Opinion: Political parties should not assume any demographic will back them forever
EDITOR'S NOTE: Boris Epshteyn formerly served as a Senior Advisor to the Trump Campaign and served in the White House as Special Assistant to The President and Assistant Communications Director for Surrogate Operations.
WASHINGTON (Sinclair Broadcast Group) - A crack is showing in traditional identity politics.
Historically, Democrats have prided themselves on getting overwhelming majority support from African Americans and young people.
You may have seen the recent positive exchanges between hip hop artist Kanye West and President Trump.
Kanye’s point is that he is free to endorse and support any politician he chooses. Kanye, correctly, does not believe his race should dictate his politics.
Let’s be honest, it’s not like Democrats have recently done much for African Americans in this country. If you look at some of the worst inner city conditions in America - Camden, Detroit, Chicago, Baltimore - these cities have been long time Democrat strong holds.
Young people may be breaking away from Democrats, as well. A recent poll conducted by Reuters and Ipsos shows that millennial support for Democrats has fallen by 9 percentage points in just two years, from 55 percent to 46 percent.
Less than a majority of young people eligible to vote now support Democrats.
Why?
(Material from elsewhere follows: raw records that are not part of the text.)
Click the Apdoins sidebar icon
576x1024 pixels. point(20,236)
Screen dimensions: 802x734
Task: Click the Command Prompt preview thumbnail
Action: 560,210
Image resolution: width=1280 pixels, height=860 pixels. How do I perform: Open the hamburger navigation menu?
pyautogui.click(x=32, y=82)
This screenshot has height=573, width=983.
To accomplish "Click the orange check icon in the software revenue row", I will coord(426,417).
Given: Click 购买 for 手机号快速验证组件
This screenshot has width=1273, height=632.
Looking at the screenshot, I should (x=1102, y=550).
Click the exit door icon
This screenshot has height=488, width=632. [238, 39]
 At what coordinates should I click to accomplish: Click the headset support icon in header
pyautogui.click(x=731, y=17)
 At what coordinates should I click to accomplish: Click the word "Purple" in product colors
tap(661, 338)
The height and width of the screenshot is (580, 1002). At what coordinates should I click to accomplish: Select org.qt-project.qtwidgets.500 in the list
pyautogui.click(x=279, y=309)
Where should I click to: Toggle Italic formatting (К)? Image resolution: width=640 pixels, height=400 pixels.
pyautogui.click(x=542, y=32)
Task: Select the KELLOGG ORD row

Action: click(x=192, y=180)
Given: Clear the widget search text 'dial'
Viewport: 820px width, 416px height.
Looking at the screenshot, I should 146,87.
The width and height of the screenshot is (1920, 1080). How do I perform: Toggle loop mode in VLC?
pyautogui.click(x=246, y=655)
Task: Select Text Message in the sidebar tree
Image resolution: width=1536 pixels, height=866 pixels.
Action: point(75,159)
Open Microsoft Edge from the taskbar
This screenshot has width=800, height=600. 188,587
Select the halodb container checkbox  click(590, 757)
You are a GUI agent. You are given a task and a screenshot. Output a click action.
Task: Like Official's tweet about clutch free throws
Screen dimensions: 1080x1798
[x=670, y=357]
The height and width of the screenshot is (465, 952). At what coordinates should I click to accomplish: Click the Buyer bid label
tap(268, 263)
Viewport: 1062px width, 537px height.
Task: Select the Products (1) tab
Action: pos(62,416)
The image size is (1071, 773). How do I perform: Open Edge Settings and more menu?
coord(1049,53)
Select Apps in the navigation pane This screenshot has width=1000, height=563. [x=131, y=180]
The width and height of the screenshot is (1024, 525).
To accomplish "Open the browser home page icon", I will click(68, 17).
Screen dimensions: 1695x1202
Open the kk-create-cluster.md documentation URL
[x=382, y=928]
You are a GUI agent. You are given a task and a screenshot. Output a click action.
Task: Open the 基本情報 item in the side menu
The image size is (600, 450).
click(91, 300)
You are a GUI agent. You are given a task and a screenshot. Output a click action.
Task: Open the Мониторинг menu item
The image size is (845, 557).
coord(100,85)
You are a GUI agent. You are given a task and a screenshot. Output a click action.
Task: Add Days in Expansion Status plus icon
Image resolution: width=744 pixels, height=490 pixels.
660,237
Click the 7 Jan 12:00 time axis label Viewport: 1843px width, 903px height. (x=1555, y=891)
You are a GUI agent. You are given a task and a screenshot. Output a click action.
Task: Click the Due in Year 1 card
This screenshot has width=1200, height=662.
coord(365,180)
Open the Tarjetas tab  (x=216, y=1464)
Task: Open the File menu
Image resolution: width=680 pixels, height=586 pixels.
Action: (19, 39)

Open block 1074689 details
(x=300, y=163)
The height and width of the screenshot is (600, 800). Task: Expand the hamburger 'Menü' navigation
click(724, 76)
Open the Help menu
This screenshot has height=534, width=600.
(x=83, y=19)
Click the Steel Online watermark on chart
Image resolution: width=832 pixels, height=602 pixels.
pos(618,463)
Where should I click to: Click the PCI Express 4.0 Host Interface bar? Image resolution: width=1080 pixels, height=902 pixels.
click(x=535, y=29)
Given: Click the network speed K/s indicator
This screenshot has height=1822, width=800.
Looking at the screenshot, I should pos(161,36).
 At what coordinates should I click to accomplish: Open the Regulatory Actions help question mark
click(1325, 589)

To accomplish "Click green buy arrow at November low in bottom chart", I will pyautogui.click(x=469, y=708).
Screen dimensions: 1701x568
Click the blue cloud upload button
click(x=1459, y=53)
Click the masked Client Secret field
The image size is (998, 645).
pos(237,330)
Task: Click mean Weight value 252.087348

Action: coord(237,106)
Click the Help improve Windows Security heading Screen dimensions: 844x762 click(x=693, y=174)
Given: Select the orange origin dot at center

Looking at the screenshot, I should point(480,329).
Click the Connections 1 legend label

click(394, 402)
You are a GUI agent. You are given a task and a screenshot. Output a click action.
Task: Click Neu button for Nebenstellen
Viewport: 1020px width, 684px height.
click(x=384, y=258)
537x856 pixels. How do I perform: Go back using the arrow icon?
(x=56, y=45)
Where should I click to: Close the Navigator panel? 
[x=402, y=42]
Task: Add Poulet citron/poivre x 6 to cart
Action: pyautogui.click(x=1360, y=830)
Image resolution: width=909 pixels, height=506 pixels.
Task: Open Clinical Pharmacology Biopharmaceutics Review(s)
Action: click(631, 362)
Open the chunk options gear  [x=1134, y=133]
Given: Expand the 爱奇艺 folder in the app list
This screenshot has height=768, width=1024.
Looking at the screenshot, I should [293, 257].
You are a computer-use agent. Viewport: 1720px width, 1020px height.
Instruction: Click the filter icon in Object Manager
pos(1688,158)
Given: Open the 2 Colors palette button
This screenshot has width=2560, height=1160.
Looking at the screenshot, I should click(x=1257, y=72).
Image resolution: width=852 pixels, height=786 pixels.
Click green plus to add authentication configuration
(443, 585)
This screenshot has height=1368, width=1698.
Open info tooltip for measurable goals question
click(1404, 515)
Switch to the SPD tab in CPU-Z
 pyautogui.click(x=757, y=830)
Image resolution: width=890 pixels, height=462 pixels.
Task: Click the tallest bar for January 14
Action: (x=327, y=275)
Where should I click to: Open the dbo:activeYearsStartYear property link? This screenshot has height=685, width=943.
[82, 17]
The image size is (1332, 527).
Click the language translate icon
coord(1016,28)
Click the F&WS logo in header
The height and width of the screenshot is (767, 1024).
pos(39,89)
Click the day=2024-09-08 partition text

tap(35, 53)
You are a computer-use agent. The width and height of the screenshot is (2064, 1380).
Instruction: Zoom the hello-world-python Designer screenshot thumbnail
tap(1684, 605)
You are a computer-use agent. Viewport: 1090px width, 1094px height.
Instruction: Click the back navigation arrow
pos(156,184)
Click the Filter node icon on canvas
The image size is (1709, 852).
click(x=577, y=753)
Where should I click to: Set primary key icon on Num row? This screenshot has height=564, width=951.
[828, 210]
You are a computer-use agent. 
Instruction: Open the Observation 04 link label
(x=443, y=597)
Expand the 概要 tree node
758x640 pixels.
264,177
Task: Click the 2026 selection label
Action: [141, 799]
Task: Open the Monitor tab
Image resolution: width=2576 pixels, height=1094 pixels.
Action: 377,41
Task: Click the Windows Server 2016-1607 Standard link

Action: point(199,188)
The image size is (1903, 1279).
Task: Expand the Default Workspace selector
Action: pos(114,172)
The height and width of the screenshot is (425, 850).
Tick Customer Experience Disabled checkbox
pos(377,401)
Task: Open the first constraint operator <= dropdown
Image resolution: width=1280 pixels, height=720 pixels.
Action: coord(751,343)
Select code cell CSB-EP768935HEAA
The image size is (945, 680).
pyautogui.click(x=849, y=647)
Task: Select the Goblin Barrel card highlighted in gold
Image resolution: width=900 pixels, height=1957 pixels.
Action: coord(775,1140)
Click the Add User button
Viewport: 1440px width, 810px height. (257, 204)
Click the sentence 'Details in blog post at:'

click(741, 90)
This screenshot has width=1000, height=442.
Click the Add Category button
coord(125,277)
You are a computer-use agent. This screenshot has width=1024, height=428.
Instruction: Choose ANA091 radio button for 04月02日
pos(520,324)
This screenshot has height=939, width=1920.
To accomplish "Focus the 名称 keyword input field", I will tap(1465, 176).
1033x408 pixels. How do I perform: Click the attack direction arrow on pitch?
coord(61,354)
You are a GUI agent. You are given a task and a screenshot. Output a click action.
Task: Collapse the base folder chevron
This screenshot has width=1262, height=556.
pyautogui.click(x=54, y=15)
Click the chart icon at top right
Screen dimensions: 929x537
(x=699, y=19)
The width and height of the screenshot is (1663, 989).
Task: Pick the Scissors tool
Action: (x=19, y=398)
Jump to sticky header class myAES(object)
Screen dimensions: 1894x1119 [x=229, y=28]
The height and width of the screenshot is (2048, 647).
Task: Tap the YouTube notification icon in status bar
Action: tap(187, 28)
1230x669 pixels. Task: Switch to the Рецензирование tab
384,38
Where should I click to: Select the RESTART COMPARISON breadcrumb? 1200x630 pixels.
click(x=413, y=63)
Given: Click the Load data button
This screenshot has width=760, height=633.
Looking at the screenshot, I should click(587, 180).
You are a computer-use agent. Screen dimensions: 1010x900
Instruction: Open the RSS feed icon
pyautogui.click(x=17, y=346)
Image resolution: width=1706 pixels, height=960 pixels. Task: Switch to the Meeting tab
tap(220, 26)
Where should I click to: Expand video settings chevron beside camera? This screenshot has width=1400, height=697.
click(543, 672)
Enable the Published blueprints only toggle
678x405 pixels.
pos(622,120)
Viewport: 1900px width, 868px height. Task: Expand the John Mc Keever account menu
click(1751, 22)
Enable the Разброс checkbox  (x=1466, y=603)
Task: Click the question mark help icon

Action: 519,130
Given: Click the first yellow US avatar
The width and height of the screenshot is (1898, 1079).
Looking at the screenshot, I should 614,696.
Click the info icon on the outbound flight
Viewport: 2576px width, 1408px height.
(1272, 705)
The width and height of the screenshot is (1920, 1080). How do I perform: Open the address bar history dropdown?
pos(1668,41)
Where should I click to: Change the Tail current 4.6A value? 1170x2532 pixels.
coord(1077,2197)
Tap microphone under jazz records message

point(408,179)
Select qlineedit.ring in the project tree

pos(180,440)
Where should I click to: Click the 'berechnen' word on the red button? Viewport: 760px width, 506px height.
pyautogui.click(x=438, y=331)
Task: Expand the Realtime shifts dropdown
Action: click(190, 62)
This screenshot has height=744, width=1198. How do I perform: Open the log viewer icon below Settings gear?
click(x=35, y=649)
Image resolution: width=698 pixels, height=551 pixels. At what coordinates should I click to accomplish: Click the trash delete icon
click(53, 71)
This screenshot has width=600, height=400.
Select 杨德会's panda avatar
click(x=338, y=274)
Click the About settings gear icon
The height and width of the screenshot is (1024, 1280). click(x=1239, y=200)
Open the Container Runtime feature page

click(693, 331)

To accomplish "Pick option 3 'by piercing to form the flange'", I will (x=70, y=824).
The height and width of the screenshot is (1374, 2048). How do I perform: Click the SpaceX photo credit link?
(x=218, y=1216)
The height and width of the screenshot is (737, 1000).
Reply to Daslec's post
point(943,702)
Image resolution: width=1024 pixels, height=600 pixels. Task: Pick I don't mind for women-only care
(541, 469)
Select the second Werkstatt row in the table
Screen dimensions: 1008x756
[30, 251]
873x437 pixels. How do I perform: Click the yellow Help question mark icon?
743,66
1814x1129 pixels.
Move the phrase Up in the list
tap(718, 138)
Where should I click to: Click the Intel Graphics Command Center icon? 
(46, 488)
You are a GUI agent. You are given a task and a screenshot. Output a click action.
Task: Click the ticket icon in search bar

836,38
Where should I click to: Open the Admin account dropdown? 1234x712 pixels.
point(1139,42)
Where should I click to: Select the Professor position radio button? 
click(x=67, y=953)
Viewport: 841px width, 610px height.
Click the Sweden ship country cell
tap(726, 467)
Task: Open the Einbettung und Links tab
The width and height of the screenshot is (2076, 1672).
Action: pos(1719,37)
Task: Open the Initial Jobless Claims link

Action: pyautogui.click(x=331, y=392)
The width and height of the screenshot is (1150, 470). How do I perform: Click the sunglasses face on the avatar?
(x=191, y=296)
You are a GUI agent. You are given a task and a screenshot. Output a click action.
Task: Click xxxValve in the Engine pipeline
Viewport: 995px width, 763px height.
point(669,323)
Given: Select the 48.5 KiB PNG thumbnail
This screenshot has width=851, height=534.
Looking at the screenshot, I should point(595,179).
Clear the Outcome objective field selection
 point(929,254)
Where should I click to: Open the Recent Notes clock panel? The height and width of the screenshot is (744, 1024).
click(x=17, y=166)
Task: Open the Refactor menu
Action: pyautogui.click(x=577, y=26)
It’s the economy. Two years ago, 12 percent more young people thought that Democrats had a better economic plan than Republicans. Now, that gap is only 2 percent. You better believe that tax cuts are going to make young people more and more open to voting Republican going forward.
Here is the bottom line: no party should assume that any group of a certain race, age or background is going to back it forever. Democrats have to put together a comprehensive message of why they deserve support, while Republicans have to outline achievements to gain those votes.